▶ WORK TO BE COMPLETED
Transcribe, exactly and in full, every record shown below, while omitting its images.

Extracted records:
==========
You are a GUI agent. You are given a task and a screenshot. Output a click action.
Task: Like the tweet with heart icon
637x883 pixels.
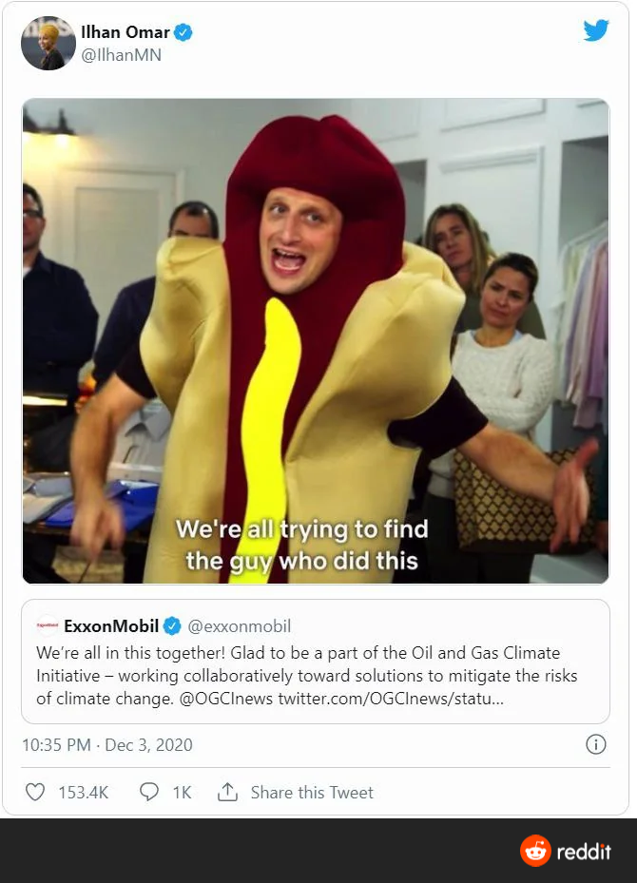34,792
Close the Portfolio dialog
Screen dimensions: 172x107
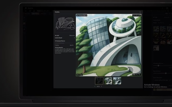tap(140, 12)
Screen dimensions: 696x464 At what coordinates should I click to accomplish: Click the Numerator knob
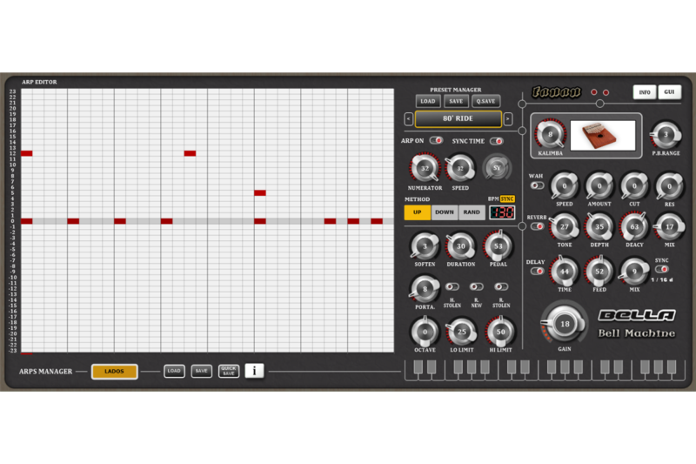(425, 168)
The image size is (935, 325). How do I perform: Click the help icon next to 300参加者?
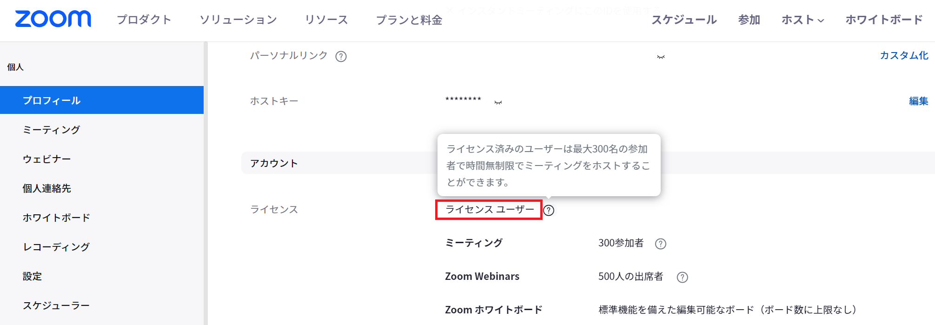click(661, 243)
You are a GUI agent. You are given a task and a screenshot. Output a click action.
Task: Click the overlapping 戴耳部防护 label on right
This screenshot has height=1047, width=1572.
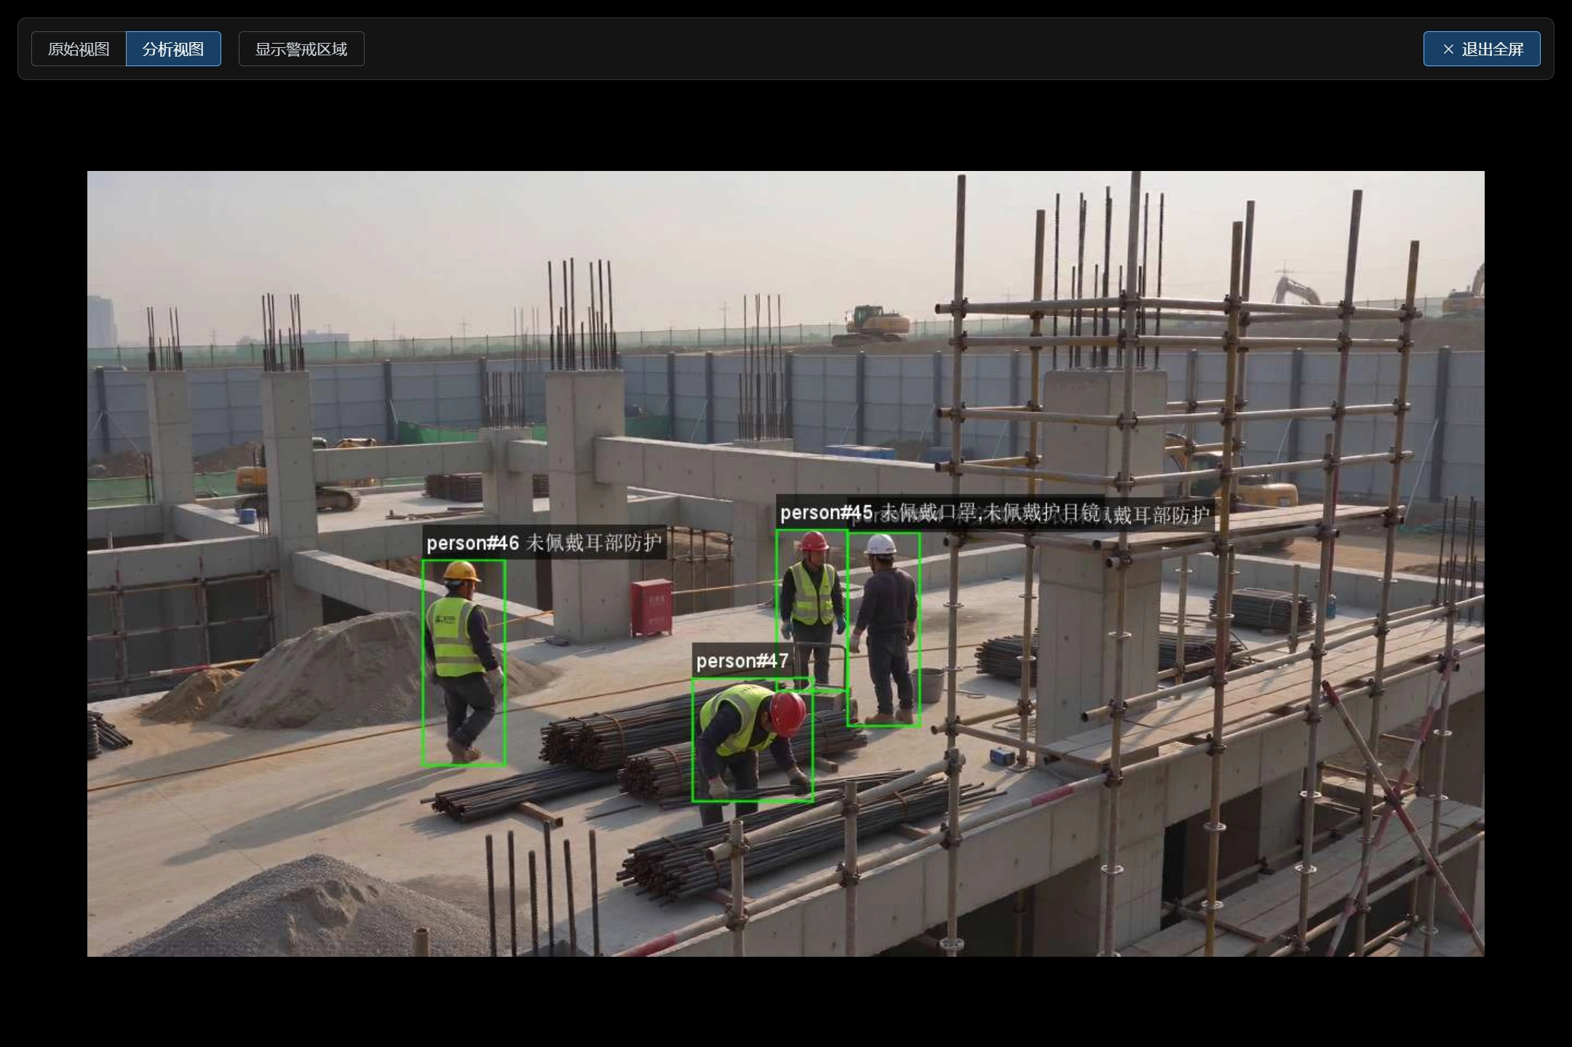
==========
▶ TASK RESPONSE
You are a GUI agent. You are given a task and a screenshot. Output a click action.
Task: Like the tweet with heart icon
637x883 pixels.
34,792
Close the Portfolio dialog
Screen dimensions: 172x107
tap(140, 12)
Screen dimensions: 696x464 At what coordinates should I click to accomplish: Click the Numerator knob
(425, 168)
The image size is (935, 325). How do I perform: Click the help icon next to 300参加者?
click(661, 243)
You are a GUI agent. You are given a task and a screenshot. Output a click action.
Task: Click the overlapping 戴耳部防护 label on right
This screenshot has height=1047, width=1572.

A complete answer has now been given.